No parlamento, seu comportamento em plenário comprova as ofensas, contra tudo e contra todos, como um objetivo permanente e indiscutível. A falta de agenda legislativa e a ausência de qualquer posto de liderança contrastam com o familialismo enraizado. O familialismo não se limita às vantagens colaterais do mandato parlamentar, trata-se de uma forma de exercício de poder, que traça “quatro linhas”, dentro das quais não há limites para a conduta dos poucos escolhidos, e fora das quais a sobrevivência exige total submissão.
Na carreira de chefe do Executivo, os fatos comprovados são abundantes e compartilhados diuturnamente por todos nós. Sua revolta contra a autoridade é patente, seja frente a instituições superiores, como o Congresso e o Supremo, seja diante dos entes federados. O mesmo quanto às prerrogativas de carreiras de Estado e órgãos autônomos da administração pública, tais como agências, autarquias, ou órgãos encarregados da ordem pública e da defesa, além de sua desconsideração dos obstáculos imaginários ou reais a suas birras.
A falta de auto disciplina alcança outro patamar na presidência.
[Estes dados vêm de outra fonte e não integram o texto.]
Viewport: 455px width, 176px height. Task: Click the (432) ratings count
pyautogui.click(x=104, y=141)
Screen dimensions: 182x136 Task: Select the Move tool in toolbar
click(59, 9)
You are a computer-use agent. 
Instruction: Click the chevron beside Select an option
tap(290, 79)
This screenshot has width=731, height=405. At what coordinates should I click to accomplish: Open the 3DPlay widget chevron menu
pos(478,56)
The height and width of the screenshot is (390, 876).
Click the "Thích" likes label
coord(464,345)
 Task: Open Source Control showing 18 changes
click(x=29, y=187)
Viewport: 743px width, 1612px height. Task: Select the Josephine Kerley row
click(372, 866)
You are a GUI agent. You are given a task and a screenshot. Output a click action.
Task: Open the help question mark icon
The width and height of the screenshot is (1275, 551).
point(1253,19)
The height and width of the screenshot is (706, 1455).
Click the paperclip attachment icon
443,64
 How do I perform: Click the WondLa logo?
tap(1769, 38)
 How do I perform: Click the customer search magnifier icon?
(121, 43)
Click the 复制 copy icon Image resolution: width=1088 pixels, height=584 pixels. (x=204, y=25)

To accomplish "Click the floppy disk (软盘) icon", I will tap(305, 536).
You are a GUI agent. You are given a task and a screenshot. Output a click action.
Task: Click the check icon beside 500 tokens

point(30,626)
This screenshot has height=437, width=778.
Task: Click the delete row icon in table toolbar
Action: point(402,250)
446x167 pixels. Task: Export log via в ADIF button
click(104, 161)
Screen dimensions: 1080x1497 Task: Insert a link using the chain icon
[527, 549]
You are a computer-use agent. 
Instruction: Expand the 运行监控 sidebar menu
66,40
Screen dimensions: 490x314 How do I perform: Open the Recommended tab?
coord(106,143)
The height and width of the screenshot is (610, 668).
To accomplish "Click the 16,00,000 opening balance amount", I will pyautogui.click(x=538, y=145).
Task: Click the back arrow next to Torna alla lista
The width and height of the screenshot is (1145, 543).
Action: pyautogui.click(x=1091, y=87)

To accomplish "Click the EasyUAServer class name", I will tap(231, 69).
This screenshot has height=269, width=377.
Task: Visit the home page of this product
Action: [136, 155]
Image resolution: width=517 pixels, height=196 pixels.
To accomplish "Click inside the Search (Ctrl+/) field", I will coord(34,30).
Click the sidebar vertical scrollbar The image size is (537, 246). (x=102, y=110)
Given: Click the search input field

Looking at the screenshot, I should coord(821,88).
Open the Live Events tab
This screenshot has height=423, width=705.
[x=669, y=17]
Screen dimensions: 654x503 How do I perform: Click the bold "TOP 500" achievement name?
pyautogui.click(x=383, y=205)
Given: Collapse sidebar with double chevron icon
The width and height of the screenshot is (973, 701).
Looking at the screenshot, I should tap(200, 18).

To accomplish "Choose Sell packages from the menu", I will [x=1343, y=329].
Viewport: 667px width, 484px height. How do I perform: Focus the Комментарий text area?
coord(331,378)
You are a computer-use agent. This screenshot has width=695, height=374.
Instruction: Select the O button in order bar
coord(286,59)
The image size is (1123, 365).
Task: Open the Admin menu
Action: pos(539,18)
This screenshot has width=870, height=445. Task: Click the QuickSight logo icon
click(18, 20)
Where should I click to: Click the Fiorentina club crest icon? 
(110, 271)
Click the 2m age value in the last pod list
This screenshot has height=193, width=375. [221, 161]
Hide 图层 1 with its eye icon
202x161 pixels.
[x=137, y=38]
Sua oscilação entre ativismo verbal e paralisia decisória afeta questões de vida e morte, como a fome, o desabrigo e a vulnerabilidade ante a pandemia, num contexto de imprevisibilidade dos rumos da economia.
A inversão de papéis entre o mito e a realidade de sua subordinação às agendas que lhe são impostas por seus supostos seguidores, é outro de seus padrões de comportamento. Ela ocorre tanto com agendas de seus pequenos grupos de interesses – religiosos, profissionais ou sindicais – quanto para sua relação com o chamado Centrão, cujos objetivos hoje predominam sobre as iniciativas presidenciais.
Quanto ao familialismo bastaria citar todos os imbróglios compartilhados entre a família presidencial e a Polícia Federal, a Abin, o Tribunal de Justiça do Rio, o STJ, o Coaf, para entender o que significam as “quatro linhas” dentro das quais o presidente admite operar.
Aparentemente disparatados, os objetivos da conduta presidencial redundam, na prática, em substituir o aparato constitucional da República pelos devaneios de um candidato a déspota.
Pode ele reverter um padrão de conduta tão arraigado? Reconhecer os erros, corrigir sua trajetória e se empenhar em entender as necessidades vitais do povo brasileiro? Se disso depender seu acesso ao segundo turno, pode esquecer.